You use a lot of animal metaphors on this album (“Giraffe,” “Dino Damage,” etc.) to create very interesting, non-conventional interpretations of the songs’ subjects. Was that a conscious effort?
I don’t know. I think I just get interested in certain things. Like I was really into Africa and jungles and all that kind of stuff. I was really fascinated by all that for a while and then I equated it with what was going on with my life at the time, almost using it as a metaphor or something.
Do you feel that the band itself is non-conventional in nature?
I don’t know if we’re the types to [think] our whole purpose is just to be different or do something unconventional. I don’t know if we really think like that. We just like making music and like to write and like to make albums. But I think we’re probably always going to be pushing ourselves and doing something different with each thing.

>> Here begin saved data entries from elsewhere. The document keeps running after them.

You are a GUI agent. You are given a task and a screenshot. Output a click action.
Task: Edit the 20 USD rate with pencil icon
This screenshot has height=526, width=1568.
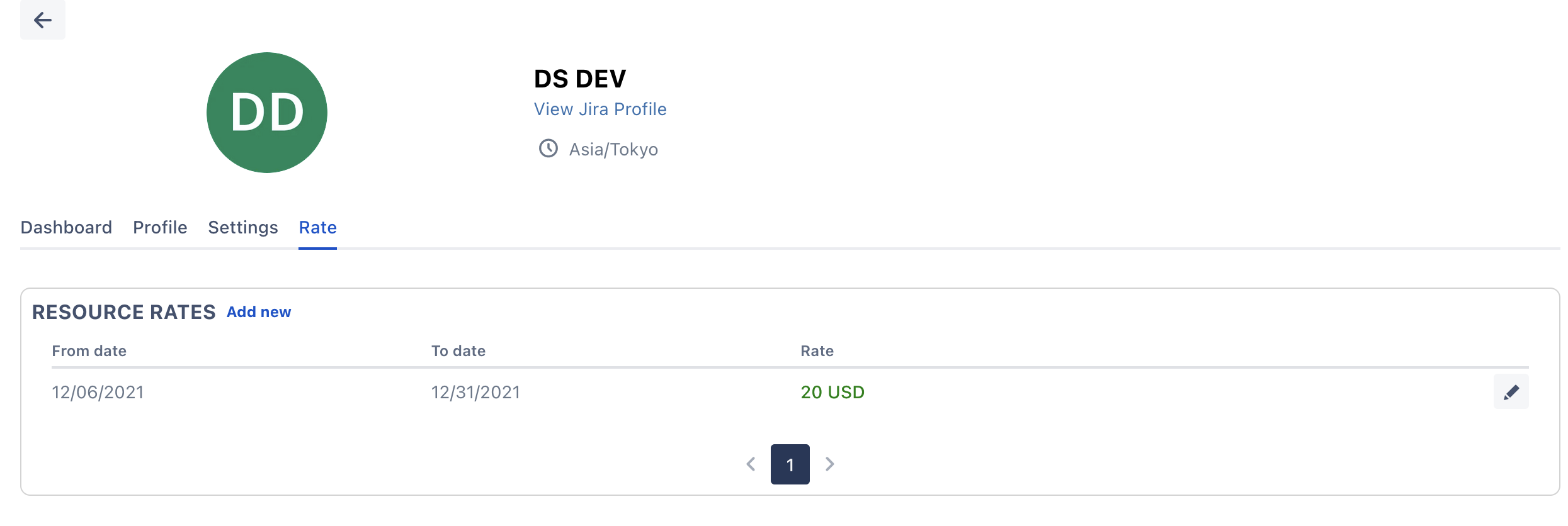coord(1511,392)
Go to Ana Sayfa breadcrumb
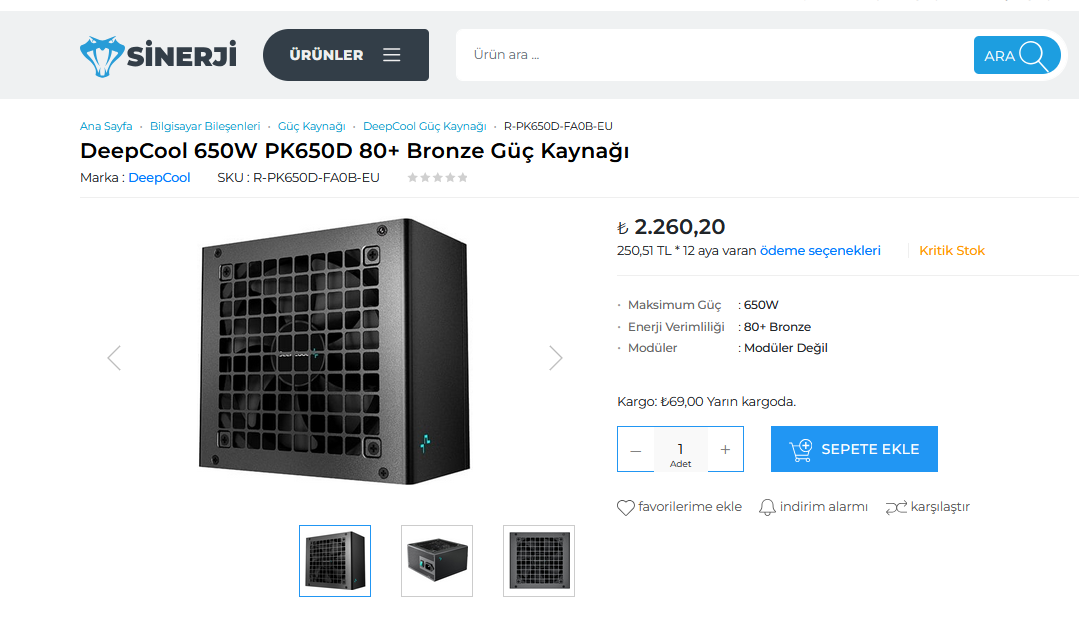Image resolution: width=1079 pixels, height=629 pixels. tap(106, 126)
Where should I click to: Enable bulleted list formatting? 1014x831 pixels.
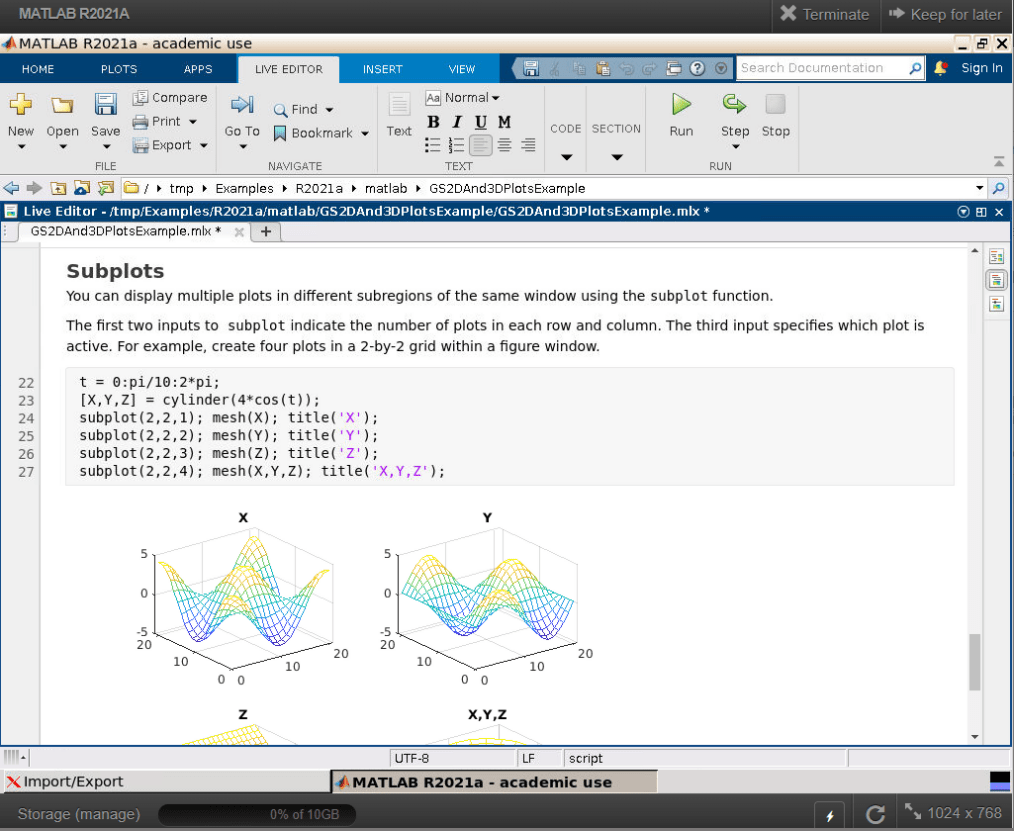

Did you take any intentional approach to this record, or did it simply evolve on its own?
It kind of evolved on its own. We kind of knew what songs we wanted to record for it and we basically approached each song on its own. I think that gave each song its own sound or personality. So I think that’s how we approached it. We just sort of invented it while we were making it. And I think the next time around it will be more thought out. We’ll have more ideas going into it than we did before.
What are you most proud of on this album?
I really like the song “Tchaikovsky & Solitude.” That was the first song we recorded for [the album]. That was a demo I had that I wasn’t really that crazy about, but our producer wanted to try it. I thought maybe we’d do it as a first song, just to kind of work out the kinks and get warmed up for the rest of the album. But it turned out to be one of my favorite songs on the album and that was a really fun one to make.
The band’s steadily growing on a national level. What it’s been like getting that kind of exposure?
I don’t know. I can’t really tell. I’m always surprised when people show up to see us. Not being humble, I just really don’t have a grasp on if people actually know who we are or not.
I guess it’s kind of hard to grasp when it’s happening so fast.
Is it happening? I don’t know.
It seems to be. You’ve gotten attention from several national music magazines and have gotten exposure on MTV and MTV2. I guess you’d have to notice it when it reaches that kind of level.
Yeah, our video was just on MTV2 the other day. That was really exciting. It’s kind of just surreal to see it. It was on that show Subterranean — it was the last video on the show — and then right after that it went into Jackass. So it was just kind of weird, seeing like, “Wow, we’re on MTV2.” It’s kind of strange.
But, aside from that … I mean, yeah, there’s people coming to our shows, but I don’t feel like we’re blowing up or like some huge band or anything.
Miniature Tigers toured with Ben Folds from February to March of this year. What was it like being on the road with him?
It was really fun. He plays a lot bigger venues than we’re used to. So we were playing to a couple thousand people a night, which is just really crazy ’cause we usually play little clubs. And that was one of our first tours, too. So it was just kind of a completely different experience to what’s going on now and the reality of what it’s like to tour at this level of the band.
The band’s now on tour with Kevin Devine. How’s that tour been going?
It’s been awesome. He and his whole band are such great people. We’re having a lot of fun together. Pretty much from the first day we were all friends, and we’ve just gotten really tight with those guys.
What’s next for Miniature Tigers?
I think we’re going to tour for the rest of the year pretty much, and then we’re going to start recording the next album.
Do you have any ideas for the new album yet?
Yeah, there’s already a bunch of songs written for it and I think we’re going to still continue to write [new songs]. But, I think this time around, it’s going to be more collaborative with me and Rick. We’re going to share a lot of songwriting duties on it.